The Advent Desert


A repost from last year about the figure of St. John the Baptist and the desert.

The second Sunday of Advent presents to us the figure of St. John the Baptist as the ‘voice’ which cries out in the desert. It is a solitary voice. However John knows that he is the one who prepares the way and continues with this certitude.In the Year of Faith opening Mass homily, Pope Benedict spoke of the “desertification” of the world, and of the rampant godlessness that surrounds us. “But it is in starting from the experience of this desert, from this void, that we can again discover the joy of believing, its vital importance for us, men and women. In the desert we rediscover the value of what is essential for living; thus in today’s world there are innumerable signs, often expressed implicitly or negatively, of the thirst for God, for the ultimate meaning of life. And in the desert people of faith are needed who, with their own lives, point out the way to the Promised Land and keep hope alive,” he said. The desert the Pope wishes for us is not a barren place, but rather a place of peacefulness, separated from the wild overindulgence of the rest of the world so that we can allow our hearts to become still and readied for Christ’s birth.

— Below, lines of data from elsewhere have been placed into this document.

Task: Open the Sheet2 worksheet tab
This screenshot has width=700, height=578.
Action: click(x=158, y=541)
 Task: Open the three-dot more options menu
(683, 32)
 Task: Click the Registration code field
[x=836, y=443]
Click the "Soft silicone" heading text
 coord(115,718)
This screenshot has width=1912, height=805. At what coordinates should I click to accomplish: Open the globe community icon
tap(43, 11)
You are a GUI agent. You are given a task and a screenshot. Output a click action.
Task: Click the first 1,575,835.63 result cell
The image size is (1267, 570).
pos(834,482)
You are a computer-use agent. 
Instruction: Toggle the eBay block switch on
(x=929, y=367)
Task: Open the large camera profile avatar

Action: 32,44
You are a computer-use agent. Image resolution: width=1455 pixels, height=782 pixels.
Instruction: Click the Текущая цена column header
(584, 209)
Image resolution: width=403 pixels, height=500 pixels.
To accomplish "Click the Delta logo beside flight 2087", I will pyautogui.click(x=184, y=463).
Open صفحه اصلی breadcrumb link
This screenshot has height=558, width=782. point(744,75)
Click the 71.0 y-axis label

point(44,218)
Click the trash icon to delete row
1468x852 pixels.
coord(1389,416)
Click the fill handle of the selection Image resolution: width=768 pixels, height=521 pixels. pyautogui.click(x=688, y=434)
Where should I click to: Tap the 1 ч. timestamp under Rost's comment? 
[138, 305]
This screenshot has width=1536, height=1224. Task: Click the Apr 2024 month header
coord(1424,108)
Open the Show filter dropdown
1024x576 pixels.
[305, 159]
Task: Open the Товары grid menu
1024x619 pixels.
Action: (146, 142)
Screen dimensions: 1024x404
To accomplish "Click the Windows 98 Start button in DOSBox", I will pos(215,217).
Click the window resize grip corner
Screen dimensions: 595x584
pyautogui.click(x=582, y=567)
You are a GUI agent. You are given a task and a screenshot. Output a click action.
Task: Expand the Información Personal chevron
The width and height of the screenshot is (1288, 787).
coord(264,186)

Over these days, I have been invited to reflect on the experience of the desert in my own life. Slowly, I am coming to realise that God can use our weakness as easily as our strength in order to accomplish His will. Much can be said about the desert experience. Often we can become bogged down with our solitude because it is actually loneliness and not necessarily ‘aloneness’. It can be hard to be alone and to know that we are alone. After sin, aloneness is no longer an experience only of solitude but also of deprivation. The human companionship which in the divine plan was the answer to man’s aloneness no longer suffices. Suffering too can be a desert experience, feeling alone and helpless, cut off from others who cannot know how much we suffer. Pain is often God’s megaphone. He whispers to us in our joys, speaks to us in our conscience, shouts to us in our pain. We can admit our poverty and recognise the gentle but firm love that waits, the joy that is seeking him precisely because pain can only seek love or death. It is the promise that the tears are not forever and that pain will be exchanged for joy. Our love, God-given though it may be, is usually mixed up with possessiveness and selfishness. It needs strengthening and purifying and the desert is the place where this can happen. You know the saying "you can run from the world, even run from the devil, but you can never run from yourself." And it’s interesting to note that the best stranger we can meet in life is one’s self. When God is first in our hearts, all other loves are in order and find their rightful place. Like a skilled surgeon, God may have to hurt us, but He will never harm us. There is only one way forward, that of acceptance. Acceptance where we can turn loneliness into solitude and solitude into prayer.

During Advent, we long for his coming, and our hearts feel empty as we move through the desert weeks before Christmas. It’s in this void that we can regain the joyfulness of our faith and rediscover the only thing that truly matters — God. As Pope Benedict XVI pointed out, we must become people of hope, and through our own living and examples, point the way to the Promised Land. What better time than Advent to exemplify and embody hope in the Resurrection and lead others to the promised land of heaven?

One of my favorite verses in the Bible can be found in Song of Songs 8:5, in which we see God’s ultimate purpose in bringing those whom He loves into the desert. In this particular book, we read as follows: "Who is this coming up from the desert, leaning upon her lover?" Moses entered the burning crucible of the desert confident, self-reliant, and wholly self-assured. He entered that desert full of self with his will intact, and his dependence completely on himself. By the time he was through in that desert, he came out trusting in his God, living for his God, and leaning on his God. May we too yield our lives to Christ in that same desert.  May God’s grace be upon us in our appointed seasons in the desert, that we might yield and be completely transformed by the power of His Holy Spirit. May we emerge from the wilderness so completely transformed by Heaven that those around us, even our closest friends and relatives, will scarcely recognize us, and will say to one another, "Who is this? Who is this coming up from the desert....... leaning on her Lover?"